**Request**
Retype the part of the data below that opens with the line containing "Open the account" and closes with the line containing "point(109,633)", both lines included, and only that part.

** start Provided records **

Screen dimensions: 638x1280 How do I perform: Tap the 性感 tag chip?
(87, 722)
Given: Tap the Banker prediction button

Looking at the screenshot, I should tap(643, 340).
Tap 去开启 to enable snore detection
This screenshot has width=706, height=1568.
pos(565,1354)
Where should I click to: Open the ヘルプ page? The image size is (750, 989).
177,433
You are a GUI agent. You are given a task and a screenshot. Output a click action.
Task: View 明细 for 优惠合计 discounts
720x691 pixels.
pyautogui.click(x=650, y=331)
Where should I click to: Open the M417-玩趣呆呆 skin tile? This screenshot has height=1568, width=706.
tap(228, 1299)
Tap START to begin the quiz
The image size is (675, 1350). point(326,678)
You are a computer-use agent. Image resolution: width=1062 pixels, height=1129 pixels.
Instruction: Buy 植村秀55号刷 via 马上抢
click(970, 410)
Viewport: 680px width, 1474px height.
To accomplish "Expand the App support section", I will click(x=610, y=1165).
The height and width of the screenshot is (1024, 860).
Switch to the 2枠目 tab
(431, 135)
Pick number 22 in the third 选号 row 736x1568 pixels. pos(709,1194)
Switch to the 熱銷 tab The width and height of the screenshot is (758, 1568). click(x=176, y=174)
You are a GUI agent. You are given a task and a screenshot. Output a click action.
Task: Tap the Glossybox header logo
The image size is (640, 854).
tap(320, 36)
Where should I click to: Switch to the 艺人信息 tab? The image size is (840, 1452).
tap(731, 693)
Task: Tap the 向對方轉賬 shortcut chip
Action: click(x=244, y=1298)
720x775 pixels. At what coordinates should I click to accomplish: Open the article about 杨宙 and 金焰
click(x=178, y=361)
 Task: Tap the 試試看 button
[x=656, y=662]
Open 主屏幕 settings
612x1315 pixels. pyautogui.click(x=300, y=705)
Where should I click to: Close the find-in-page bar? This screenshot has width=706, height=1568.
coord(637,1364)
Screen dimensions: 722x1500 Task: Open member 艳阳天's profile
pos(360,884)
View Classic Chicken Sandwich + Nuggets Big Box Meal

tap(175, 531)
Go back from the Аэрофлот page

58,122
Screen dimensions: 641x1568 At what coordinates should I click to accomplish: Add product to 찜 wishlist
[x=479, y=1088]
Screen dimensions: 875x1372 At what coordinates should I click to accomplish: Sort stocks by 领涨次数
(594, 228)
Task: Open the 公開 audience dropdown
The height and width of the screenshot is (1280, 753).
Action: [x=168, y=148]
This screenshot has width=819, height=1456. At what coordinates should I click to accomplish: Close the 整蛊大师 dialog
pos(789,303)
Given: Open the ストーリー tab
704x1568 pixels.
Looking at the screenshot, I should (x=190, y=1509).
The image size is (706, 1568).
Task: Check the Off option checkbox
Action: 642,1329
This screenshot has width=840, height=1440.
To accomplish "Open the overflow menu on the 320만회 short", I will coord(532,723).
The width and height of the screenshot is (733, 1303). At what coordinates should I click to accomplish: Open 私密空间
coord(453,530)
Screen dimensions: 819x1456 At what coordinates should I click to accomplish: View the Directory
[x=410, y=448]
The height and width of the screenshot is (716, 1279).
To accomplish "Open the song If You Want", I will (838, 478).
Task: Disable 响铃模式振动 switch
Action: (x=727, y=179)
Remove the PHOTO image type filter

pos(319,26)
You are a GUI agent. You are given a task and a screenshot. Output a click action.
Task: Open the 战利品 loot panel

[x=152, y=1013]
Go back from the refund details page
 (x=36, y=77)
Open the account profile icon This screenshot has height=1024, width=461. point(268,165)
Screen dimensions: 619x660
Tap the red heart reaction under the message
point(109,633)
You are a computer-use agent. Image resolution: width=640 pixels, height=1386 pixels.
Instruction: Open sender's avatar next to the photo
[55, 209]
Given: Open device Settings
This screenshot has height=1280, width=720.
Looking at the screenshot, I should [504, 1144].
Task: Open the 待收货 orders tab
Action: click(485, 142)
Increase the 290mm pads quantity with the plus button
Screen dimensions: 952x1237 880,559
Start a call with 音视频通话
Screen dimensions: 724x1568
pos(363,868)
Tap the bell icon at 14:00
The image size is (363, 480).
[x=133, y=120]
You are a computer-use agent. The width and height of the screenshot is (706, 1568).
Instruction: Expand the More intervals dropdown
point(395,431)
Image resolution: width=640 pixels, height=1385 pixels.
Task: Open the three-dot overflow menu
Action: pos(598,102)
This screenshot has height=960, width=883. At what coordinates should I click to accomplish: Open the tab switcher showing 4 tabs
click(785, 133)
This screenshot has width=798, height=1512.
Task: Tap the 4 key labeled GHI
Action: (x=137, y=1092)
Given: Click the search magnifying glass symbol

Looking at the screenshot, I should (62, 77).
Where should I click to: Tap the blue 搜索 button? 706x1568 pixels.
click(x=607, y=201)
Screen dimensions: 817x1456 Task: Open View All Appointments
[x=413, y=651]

** end Provided records **

**The answer**
Open the account profile icon This screenshot has height=1024, width=461. point(268,165)
Screen dimensions: 619x660
Tap the red heart reaction under the message
point(109,633)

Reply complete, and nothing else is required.